Ha! The sun is out but it's bloody cold. Need to fit some mudguards before the sun changes its mind... 



> Seriously though,what a beautiful machine and good job sir



Cheers! It's a lovely ride. Only thing I don't like is that the paint is very fragile - already has a few chips (really must fit a chainstay protector). But then what did I expect for £80? Ho hum.


----------



## MarquisMatsugae (19 Nov 2016)

smutchin said:


> Ha! The sun is out but it's bloody cold. Need to fit some mudguards before the sun changes its mind...
> 
> 
> 
> Cheers! It's a lovely ride. Only thing I don't like is that the paint is very fragile - already has a few chips (really must fit a chainstay protector). But then what did I expect for £80? Ho hum.
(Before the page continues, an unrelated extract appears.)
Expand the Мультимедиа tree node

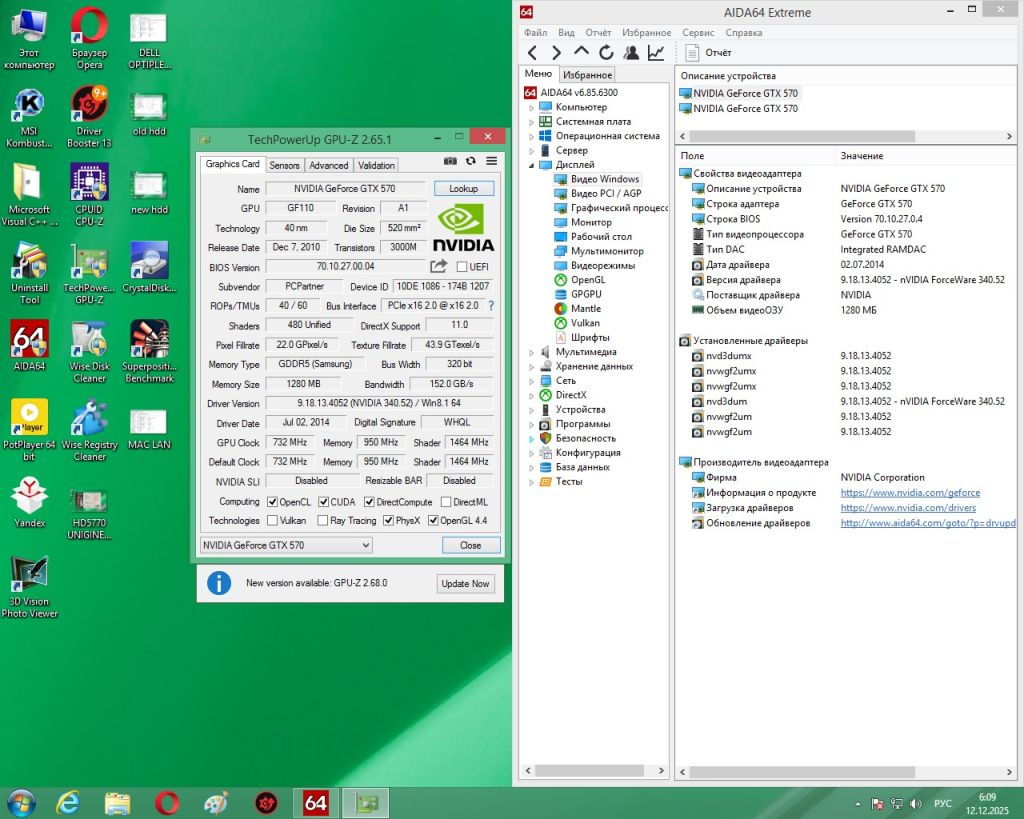click(532, 353)
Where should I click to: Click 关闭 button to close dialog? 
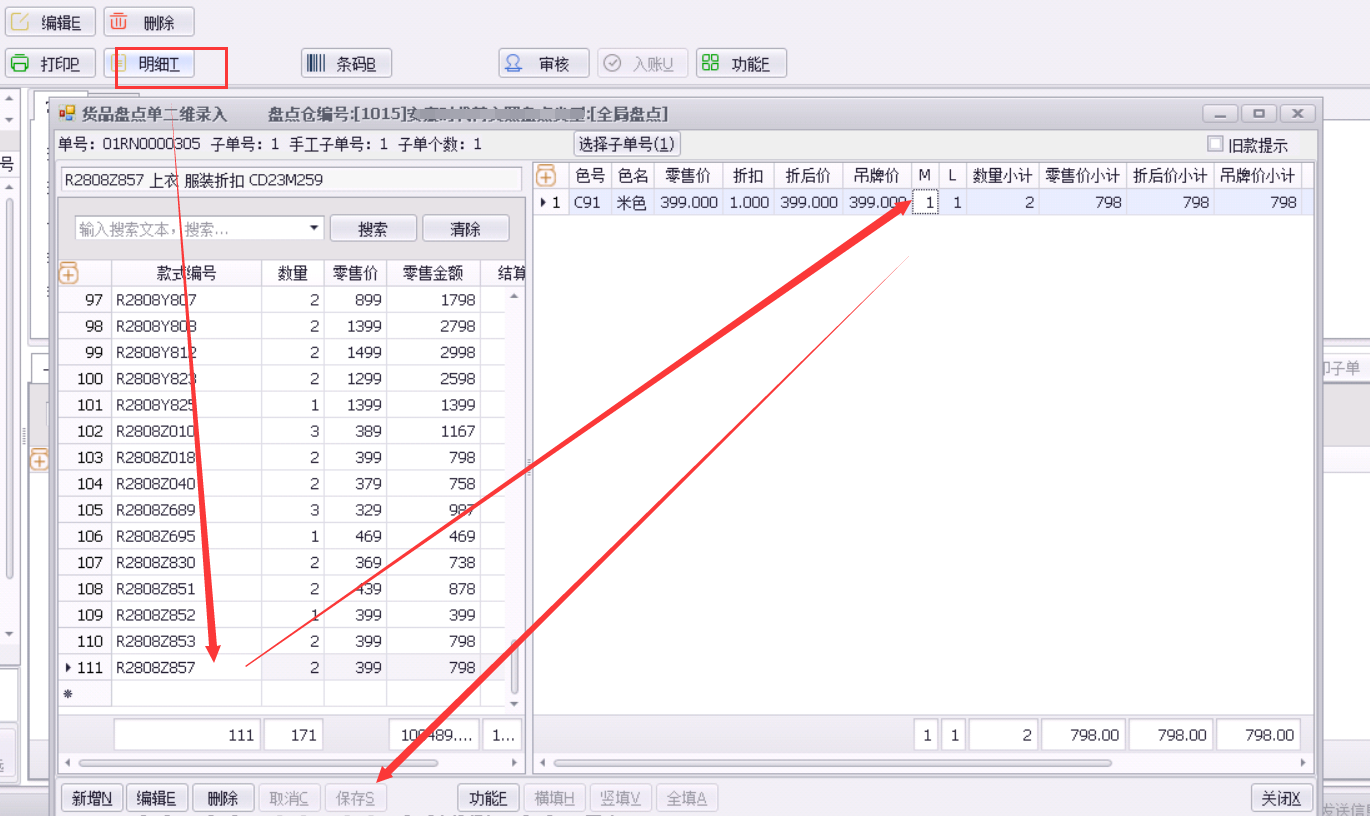[x=1281, y=798]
Ouch,yeah chainstay protector essential.
Just a padded velcro for a few quid would suffice as you know.
Can you do anything with the chips ?
Seems a shame.


----------



## smutchin (19 Nov 2016)

It's things like the brake bridge - just doing up the brake mounting bolt (not even very tight) shaved the paint off there. Maybe a touch of clear varnish over that spot would help. And I will just have to be very careful with it generally.


----------



## MarquisMatsugae (19 Nov 2016)

smutchin said:


> It's things like the brake bridge - just doing up the brake mounting bolt (not even very tight) shaved the paint off there. Maybe a touch of clear varnish over that spot would help. And I will just have to be very careful with it generally.



Clear varnish orta do it.
Without getting all Mountain Bikey,what about some Helitape on the places most likely to be affected ?
Clear and wont take the look away.
Just a thought.


----------



## GGJ (19 Nov 2016)

smutchin said:


> Only thing I don't like is that the paint is very fragile - already has a few chips (really must fit a chainstay protector). But then what did I expect for £80? Ho hum.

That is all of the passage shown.